How close is Metro Vancouver to having 'cycle highways'?
New Westminster mayor says 'motivations are there' to achieve cycle highways in region
The idea of "cycle highways" isn't exactly new — they exist in parts of Europe and elsewhere — but according to HUB, a bicycle advocacy group, you can't call what Metro Vancouver currently has cycle highways.
"Cycle highways are the highest quality bicycle facilities that are long distance," said Evan Hammer, cycle highway project manager with HUB.
They're basically like motor vehicle highways, says Hammer — except they're much less expensive, well branded, paved, well lit, easy to follow, don't require stops and possible to use year-round.
He says routes need to be longer than five kilometres and connect different municipalities as well as places lots of people work, live, shop, attend universities and access transit hubs.
This week, the group released a report featuring proposed next steps for implementing cycle highways in the region.
Metro Vancouver already has extensive bicycle routes. A 2020 study by HUB and TransLink found that in 2019, there were 4,595 kilometres of designated bicycle paths in the region.
According to Hammer, the routes do a reasonable job of connecting the region, but there are significant gaps — and more importantly, many of the routes aren't considered comfortable to use by most cyclists, generally meaning cyclists are not protected from motor vehicles.
In fact, just 46 per cent of the designated routes were considered comfortable to most cyclists at the time of the study.
However, turning some of the existing infrastructure into cycle highways isn't necessarily a major job.
"Like, you might take an existing piece of infrastructure like the B.C. Parkway — which goes from Surrey, through New Westminster, Burnaby and into Vancouver — and upgrade that to a cycle highway," he said.
"So people could cycle all the way from Surrey to Vancouver, or just a portion of it."
Other routes that could similarly be upgraded into cycle highways, according to HUB's report, include the Adanac and Francis Union Bikeway, the Central Valley Greenway and the Tri-Cities to North Shore Corridor.
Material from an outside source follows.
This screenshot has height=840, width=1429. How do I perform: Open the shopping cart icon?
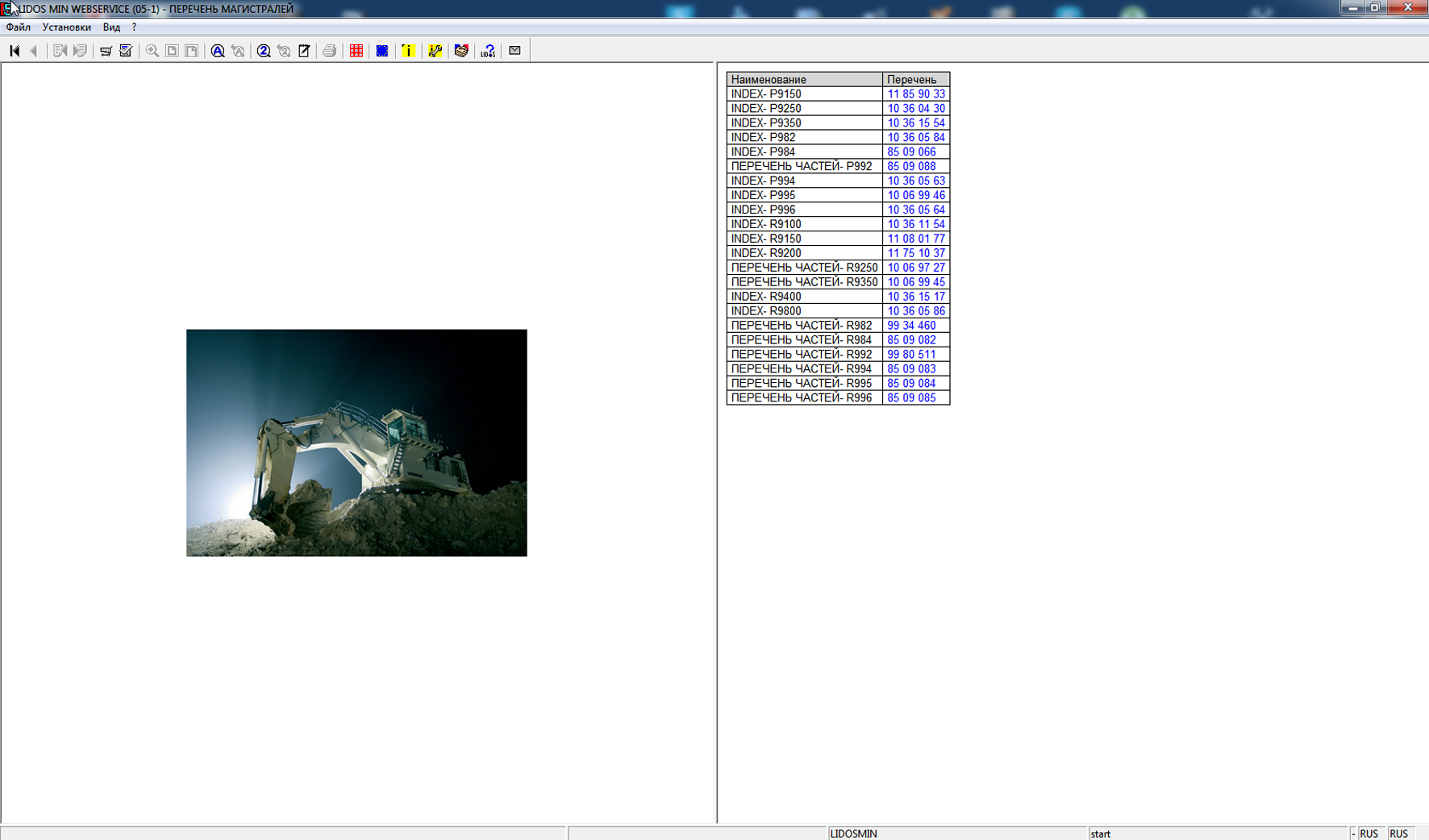[x=106, y=51]
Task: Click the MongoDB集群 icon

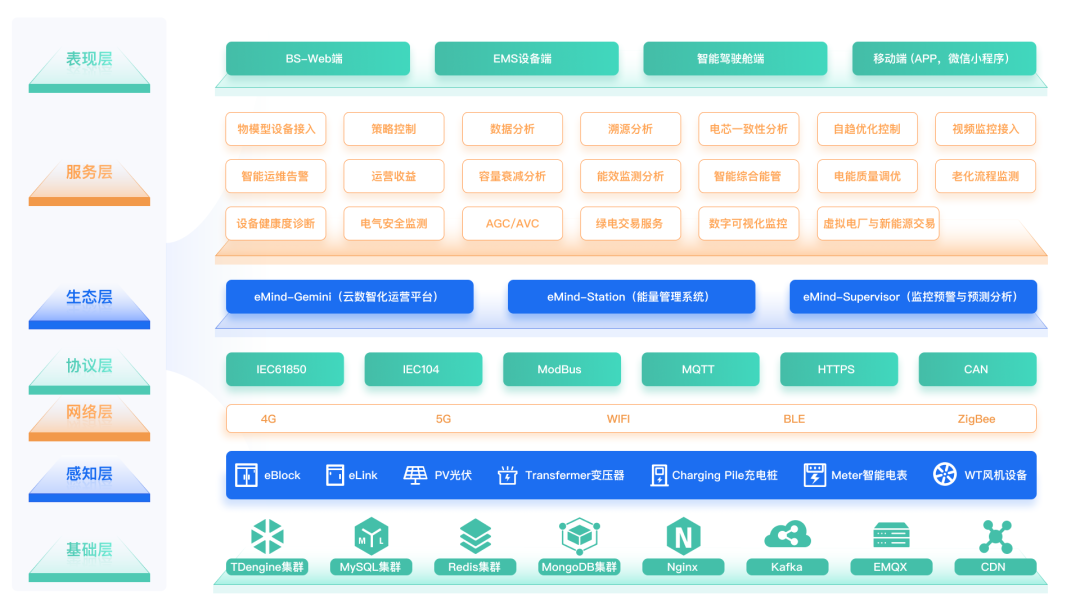Action: tap(579, 537)
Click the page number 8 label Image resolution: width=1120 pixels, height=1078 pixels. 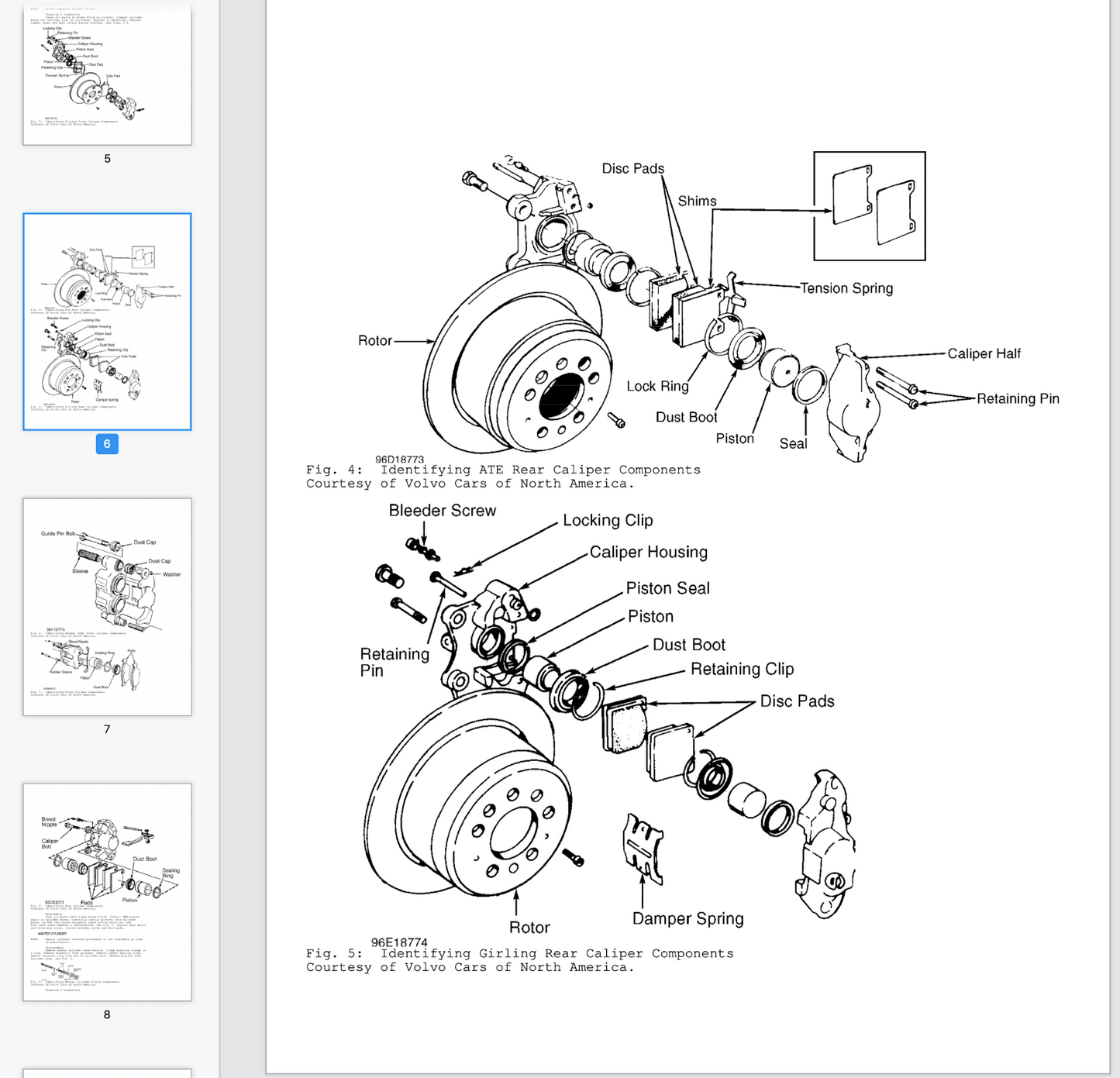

Jonathan Cote, mayor of New Westminster and chair of the mayors' council on regional transportation, agrees that getting to the level of cycling highways is within reach.
"There already is a bit of a backbone and some infrastructure in place, so we're not starting from scratch with this idea," said Cote.
"I don't think it's any one barrier, but it's probably a lot of different little gaps and challenging projects that do require some creative thinking and are going to require some investment to really create what I would say is a cohesive and highly effective cycling highway in the region."
Hammer wouldn't venture an estimate of what it would cost to properly connect the region's cycling network. But he and Cote both said funding for such a project would have to come from several sources, ranging from municipalities, the provincial and federal governments, and even TransLink.
Compared to massive infrastructure projects like motor vehicle highway expansions, bridges and rapid transit lines, Cote said quality bike routes are relatively inexpensive.
"It's been known for quite some time that investment in cycling infrastructure can be some of the most cost-effective ways of delivering transportation options in the region," he said.
As for how quickly the plan could come together, Cote said there seems to be broad agreement among mayors that it's a a good idea, and he's hoping to see that formalized when the Mayors' Council adopts its 10-year priority list later this month.
"The time is right and I think the motivations are there," he said.